ТЕКСТ »
....................

Сопесенники, поспешите

Заводский ропот в гимн облечь,

Чтоб в вихре взвеянных событий

Сильней звучала наша речь[394].

«Сопесенники» не подвели: пролетарский «словесный сад» начал расцветать на глазах. Если раньше пролетарский поэт с тоской писал о родной деревне, то сегодня он устами Михаила Герасимова провозглашал:

Я не в разнеженной природе

Среди расцветшей красоты

Под дымным небом на заводе

Ковал железные цветы.

Их не ласкало солнце юга

И не баюкал лунный свет –

Вагранок огненная вьюга

Звенящий обожгла букет[395].

Если раньше вчерашний крестьянин писал о заводе с тоской как о каторге и каземате, то сегодня он неожиданно прозрел, подобно Илье Садофьеву (стихотворение «В заводе»):

Здесь, в заводе каждодневно

Шумный праздник, карнавал

………………………………

Каждодневно быть в заводе,

Быть в заводе – наслажденье

Понимать язык Железный,

Слушать Тайны Откровенья.

Все, казалось бы, поменялось кардинально. На самом деле мы имеем дело все с той же эстетизацией завода и производства. Не изменился даже стилевой репертуар: «Тайнам Откровенья» у Садофьева соответствует образ «Железного Мессии», который «всем несет Радость и Свет, цветы насаждает в пустыне» у Владимира Кириллова:

Я подслушал эти песни золотых грядущих дней

В шуме фабрик, в криках стали, в злобном шелесте ремней.

....................

ЗАДАНИЯ »
• A. Перепишите из текста о пролетарской поэзии отрывок от слов «Каждодневно быть в» до слов «злобном шелесте ремней.» включительно.
• B. Соответствуют ли тексту о пролетарской поэзии следующие утверждения? Ответьте «да» или «нет» и приведите решающие слова текста в точной цитате.
(i) Стихотворение Ильи Садофьева называется «В заводе».
(ii) Образ «Железного Мессии» принадлежит Михаилу Герасимову.
(iii) Стилевой репертуар пролетарских поэтов полностью изменился.
• C. Где, согласно приведенным в тексте о пролетарской поэзии строкам Михаила Герасимова, ковались железные цветы?

СОБРАННЫЕ ДАННЫЕ »
....................

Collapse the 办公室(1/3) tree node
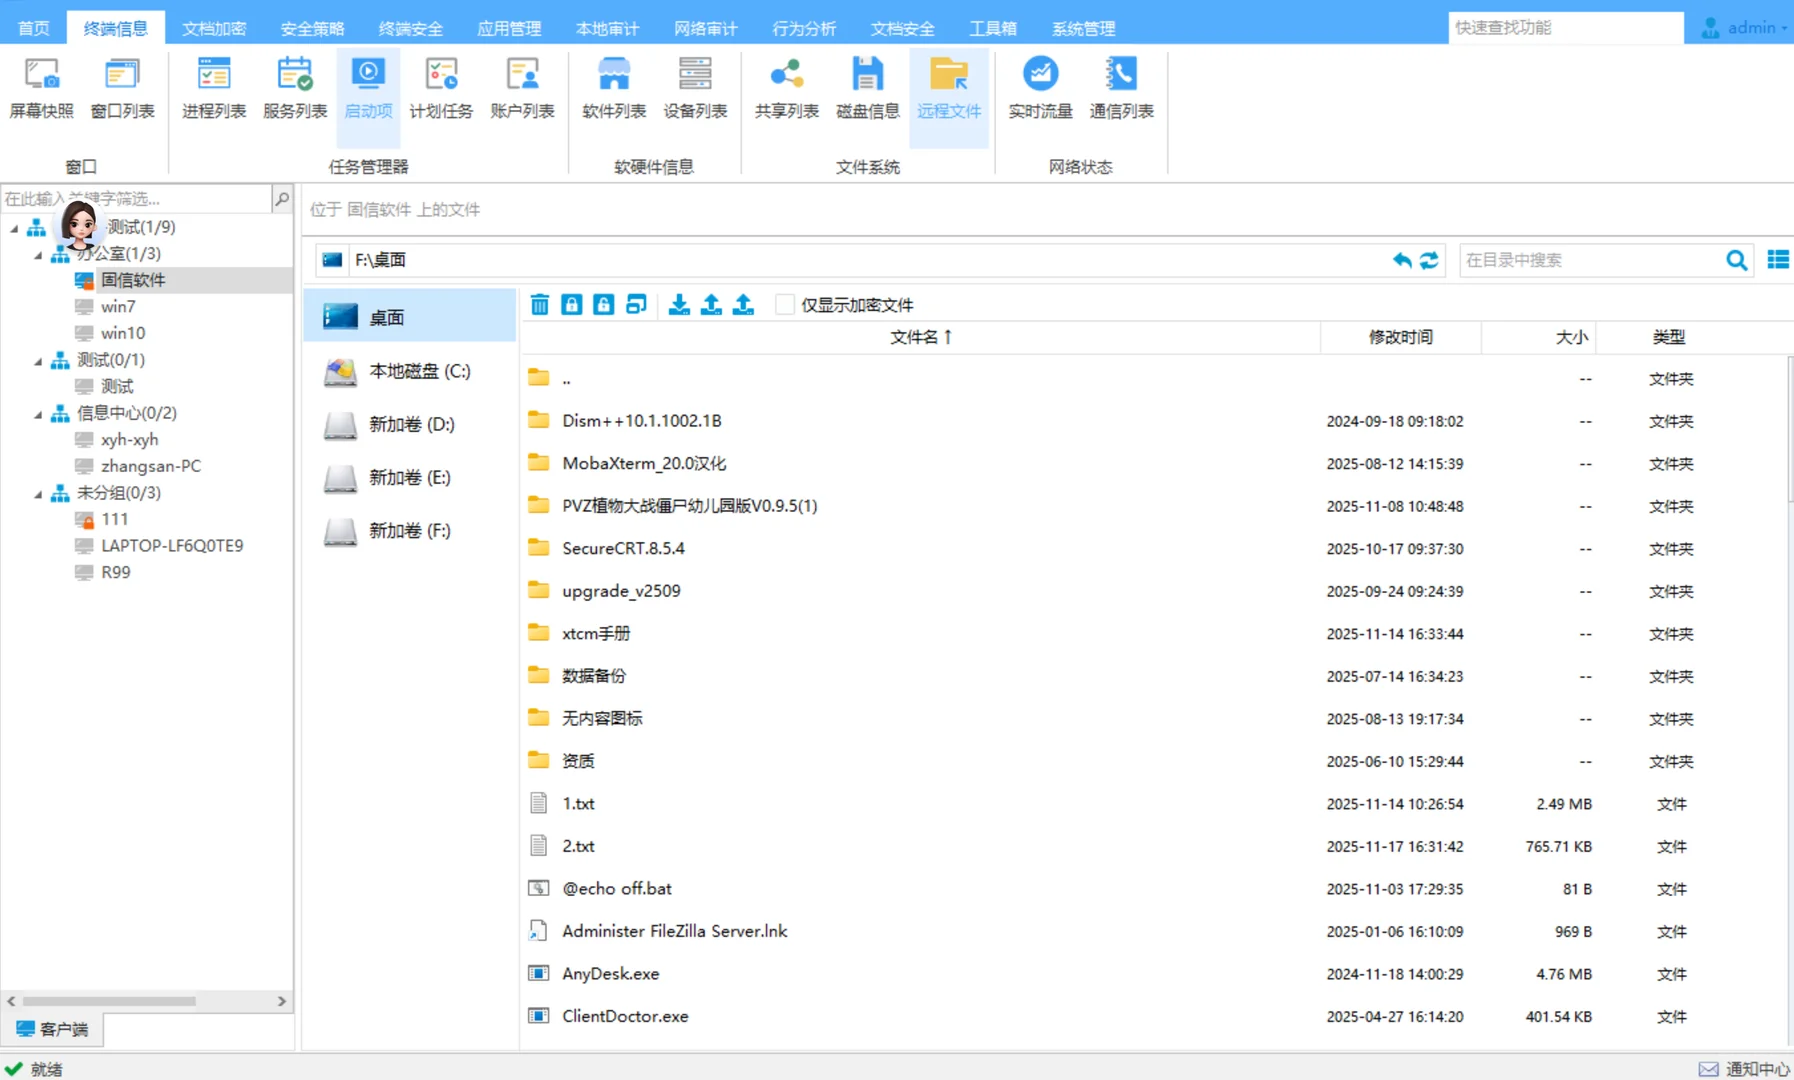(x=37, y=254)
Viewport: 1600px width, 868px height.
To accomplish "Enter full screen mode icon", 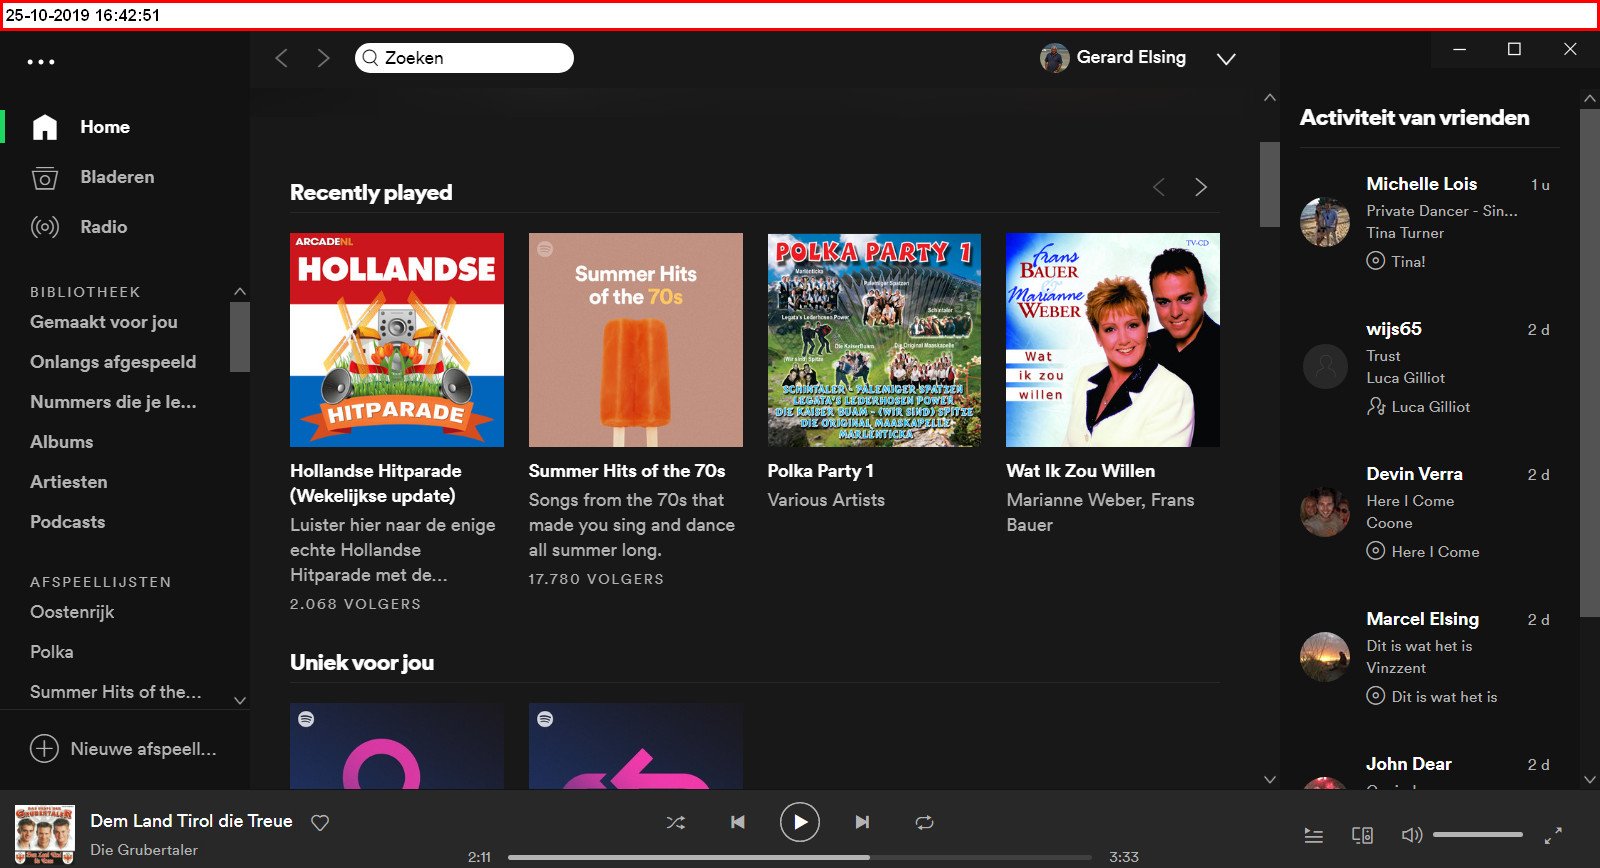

....................

ОТВЕТЫ »
• A.
Каждодневно быть в заводе,

Быть в заводе – наслажденье

Понимать язык Железный,

Слушать Тайны Откровенья.

Все, казалось бы, поменялось кардинально. На самом деле мы имеем дело все с той же эстетизацией завода и производства. Не изменился даже стилевой репертуар: «Тайнам Откровенья» у Садофьева соответствует образ «Железного Мессии», который «всем несет Радость и Свет, цветы насаждает в пустыне» у Владимира Кириллова:

Я подслушал эти песни золотых грядущих дней

В шуме фабрик, в криках стали, в злобном шелесте ремней.

• B.
(i) Да: «подобно Илье Садофьеву (стихотворение «В заводе»)».
(ii) Нет: «образ «Железного Мессии», который «всем несет Радость и Свет, цветы насаждает в пустыне» у Владимира Кириллова».
(iii) Нет: «Не изменился даже стилевой репертуар».

• C. Под дымным небом на заводе.